━━ Input data

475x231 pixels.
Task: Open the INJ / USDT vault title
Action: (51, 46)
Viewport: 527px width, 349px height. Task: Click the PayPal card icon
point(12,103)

━━━━

▶ **Exercise directions**
In the records above, retype exactly the lines from the one with "Viewport: 527px width, 349px" through the last one.

▶ **Result for this task**
Viewport: 527px width, 349px height. Task: Click the PayPal card icon
point(12,103)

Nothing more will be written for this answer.